I'm running rTorrent on my machine and when a torrent completes, I have a script run against it. This script fetches data from the web so it takes a few seconds to complete. During this time, my rtorrent process is frozen. So I made the script fork using the following

my $pid = fork();
if ($pid) == 0) { blah blah blah; exit 0; }

If I run this script from the CLI, it comes back to the shell within a second while it runs in the background, exactly as I intended. However, when I run it from rTorrent, it seems to be even slower than before. So what exactly was forked? Did the rtorrent process clone itself and my script ran in that, or did my script clone itself? I hope this makes sense.

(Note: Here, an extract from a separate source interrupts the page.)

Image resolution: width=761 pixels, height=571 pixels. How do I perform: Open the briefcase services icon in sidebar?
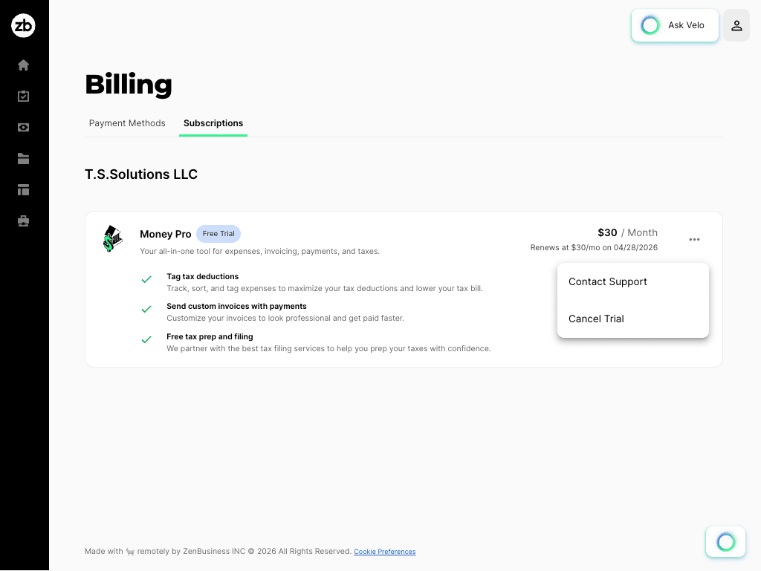(x=23, y=221)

  • Your probably better off asking on Stackoverflow. – Unfundednut Mar 7 '10 at 0:59
  • 1
    rTorrent may have setup pipes for its child's std{in,out,err}. If so, you might need to close them (or close and repoen the output descriptors to some log file, if that is important) before rTorrent will continue. – Chris Johnsen Mar 7 '10 at 4:09

From Advanced Programming in the UNIX Environment by W. Richard Stevens (pg. 188):

8.3 fork function

The only way a new process is created by the Unix kernel is when an existing process calls the fork function. (This doesn't apply to the special processes that we mentioned in the previous section—the swapper, init, and pagedaemon. These processes are created specially by the kernel as part of bootstrapping.)

#include <sys/types.h>
#include <unistd.h>

pid_t fork(void);
/* Returns: 0 in child, process ID of child in parent, -1 on error */

The new process created by fork is called the child process. The function is called once but returns twice. The only difference in the returns is that the return value in the child is 0 while the return value in the parent is the process ID of the new child. The reason the child's process ID is returned to the parent is because a process can have more than one child, so there is no function that allows a process to obtain the process IDs of its children. The reason fork returns 0 to the child is because a process can have only a single parent, so the child can always call getppid to obtain the process ID of its parent. (Process ID 0 is always in use by the swapper, so it's not possible for 0 to be the process ID of a child.)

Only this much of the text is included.